Synergistic regulation of endogenous TRPM2 channels by adenine dinucleotides in primary human neutrophils

The Ca2+-permeable TRPM2 channel is a dual function protein that is activated by intracellular ADPR through its enzymatic pyrophosphatase domain with Ca2+ acting as a co-factor. Other TRPM2 regulators include cADPR, NAADP and H2O2, which synergize with ADPR to potentiate TRPM2 activation. Although TRPM2 has been thoroughly characterized in overexpression or cell-line systems, little is known about the features of TRPM2 in primary cells.
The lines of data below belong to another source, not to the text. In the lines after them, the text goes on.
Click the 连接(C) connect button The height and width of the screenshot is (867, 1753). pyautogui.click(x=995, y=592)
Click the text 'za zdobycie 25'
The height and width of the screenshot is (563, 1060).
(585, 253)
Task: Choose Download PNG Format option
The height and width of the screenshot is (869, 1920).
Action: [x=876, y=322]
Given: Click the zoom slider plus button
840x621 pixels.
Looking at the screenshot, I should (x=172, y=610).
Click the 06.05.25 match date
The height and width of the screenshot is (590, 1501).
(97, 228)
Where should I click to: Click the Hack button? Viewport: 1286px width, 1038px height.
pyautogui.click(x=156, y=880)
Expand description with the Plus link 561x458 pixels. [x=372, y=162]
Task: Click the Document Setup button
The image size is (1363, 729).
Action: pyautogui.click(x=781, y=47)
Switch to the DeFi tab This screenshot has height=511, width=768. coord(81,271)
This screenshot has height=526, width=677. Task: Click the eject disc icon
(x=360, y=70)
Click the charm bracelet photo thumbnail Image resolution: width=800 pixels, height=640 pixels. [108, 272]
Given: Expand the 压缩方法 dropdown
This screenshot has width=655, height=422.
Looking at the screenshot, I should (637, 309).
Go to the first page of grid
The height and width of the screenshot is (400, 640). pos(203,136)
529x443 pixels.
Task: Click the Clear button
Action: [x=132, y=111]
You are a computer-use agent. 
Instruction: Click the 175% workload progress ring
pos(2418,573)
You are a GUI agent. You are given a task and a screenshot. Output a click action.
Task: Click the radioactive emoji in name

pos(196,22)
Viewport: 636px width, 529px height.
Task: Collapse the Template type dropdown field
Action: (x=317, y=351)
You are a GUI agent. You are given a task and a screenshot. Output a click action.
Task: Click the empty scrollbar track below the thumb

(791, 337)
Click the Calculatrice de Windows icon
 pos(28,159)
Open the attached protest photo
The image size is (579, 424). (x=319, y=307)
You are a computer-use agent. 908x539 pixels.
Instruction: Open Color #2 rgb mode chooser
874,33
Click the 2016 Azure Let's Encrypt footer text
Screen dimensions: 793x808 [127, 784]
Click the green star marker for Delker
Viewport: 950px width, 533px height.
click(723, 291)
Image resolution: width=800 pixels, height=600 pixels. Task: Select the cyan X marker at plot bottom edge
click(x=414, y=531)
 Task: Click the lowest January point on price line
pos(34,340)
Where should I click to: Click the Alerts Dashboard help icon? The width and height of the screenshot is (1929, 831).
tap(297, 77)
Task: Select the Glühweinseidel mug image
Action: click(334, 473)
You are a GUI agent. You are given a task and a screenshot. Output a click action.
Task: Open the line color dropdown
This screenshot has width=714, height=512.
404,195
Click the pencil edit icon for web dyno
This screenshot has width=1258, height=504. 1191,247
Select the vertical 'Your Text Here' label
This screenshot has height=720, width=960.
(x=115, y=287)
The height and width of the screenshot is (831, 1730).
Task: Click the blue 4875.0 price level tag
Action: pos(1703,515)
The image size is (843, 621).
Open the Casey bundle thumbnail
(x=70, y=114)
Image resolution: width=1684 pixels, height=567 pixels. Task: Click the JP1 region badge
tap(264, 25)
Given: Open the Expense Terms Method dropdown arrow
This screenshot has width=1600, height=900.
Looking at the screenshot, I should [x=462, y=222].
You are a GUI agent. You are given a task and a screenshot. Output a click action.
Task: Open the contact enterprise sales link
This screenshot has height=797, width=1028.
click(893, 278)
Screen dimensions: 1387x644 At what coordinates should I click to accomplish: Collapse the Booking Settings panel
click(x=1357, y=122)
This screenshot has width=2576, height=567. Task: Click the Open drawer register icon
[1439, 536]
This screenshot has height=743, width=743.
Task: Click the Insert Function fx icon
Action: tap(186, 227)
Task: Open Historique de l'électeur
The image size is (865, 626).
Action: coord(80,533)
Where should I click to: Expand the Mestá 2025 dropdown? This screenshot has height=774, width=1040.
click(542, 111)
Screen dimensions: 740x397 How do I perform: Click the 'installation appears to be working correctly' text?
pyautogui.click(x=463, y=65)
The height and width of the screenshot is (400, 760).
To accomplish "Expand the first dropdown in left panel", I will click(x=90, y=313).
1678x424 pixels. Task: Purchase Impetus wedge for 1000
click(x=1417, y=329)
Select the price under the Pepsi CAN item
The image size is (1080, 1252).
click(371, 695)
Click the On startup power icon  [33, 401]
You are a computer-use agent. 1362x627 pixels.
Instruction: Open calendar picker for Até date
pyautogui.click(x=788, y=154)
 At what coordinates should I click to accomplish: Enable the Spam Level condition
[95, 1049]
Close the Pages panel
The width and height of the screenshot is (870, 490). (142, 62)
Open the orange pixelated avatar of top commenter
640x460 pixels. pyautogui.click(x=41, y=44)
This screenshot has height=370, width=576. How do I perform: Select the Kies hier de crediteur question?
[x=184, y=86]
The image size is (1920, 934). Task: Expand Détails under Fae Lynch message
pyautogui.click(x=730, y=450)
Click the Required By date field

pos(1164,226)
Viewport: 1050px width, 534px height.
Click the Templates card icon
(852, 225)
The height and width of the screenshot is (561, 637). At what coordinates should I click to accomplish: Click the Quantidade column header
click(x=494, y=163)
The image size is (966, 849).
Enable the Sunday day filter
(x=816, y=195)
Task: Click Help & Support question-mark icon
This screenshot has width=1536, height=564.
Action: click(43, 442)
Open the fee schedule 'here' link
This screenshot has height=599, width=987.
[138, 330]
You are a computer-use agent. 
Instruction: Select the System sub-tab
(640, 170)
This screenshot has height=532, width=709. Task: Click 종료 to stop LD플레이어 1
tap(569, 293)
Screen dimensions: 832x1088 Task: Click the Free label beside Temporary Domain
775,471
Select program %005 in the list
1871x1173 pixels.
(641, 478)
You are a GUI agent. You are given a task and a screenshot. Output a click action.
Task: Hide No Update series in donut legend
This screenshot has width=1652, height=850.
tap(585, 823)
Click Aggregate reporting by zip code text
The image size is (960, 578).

We here characterize the regulation of TRPM2 activation in human neutrophils and report that ADPR activates TRPM2 with an effective half-maximal concentration (EC50) of 1 μM. Potentiation by Ca2+ is dose-dependent with an EC50 of 300 nM. Both cADPR and NAADP activate TRPM2, albeit with lower efficacy than in the presence of subthreshold levels of ADPR (100 nM), which significantly shifts the EC50 for cADPR from 44 to 3 μM and for NAADP from 95 to 1 μM. TRPM2 activation by ADPR can be suppressed by AMP with an IC50 of 10 μM and cADPR-induced activation can be blocked by 8-Bromo-cADPR. We further show that 100 μM H2O2 enables subthreshold concentrations of ADPR (100 nM) to activate TRPM2. We conclude that agonistic and antagonistic characteristics of TRPM2 as seen in overexpression systems are largely compatible with the functional properties of TRPM2 currents measured in human neutrophils, but the potencies of agonists in primary cells are significantly higher.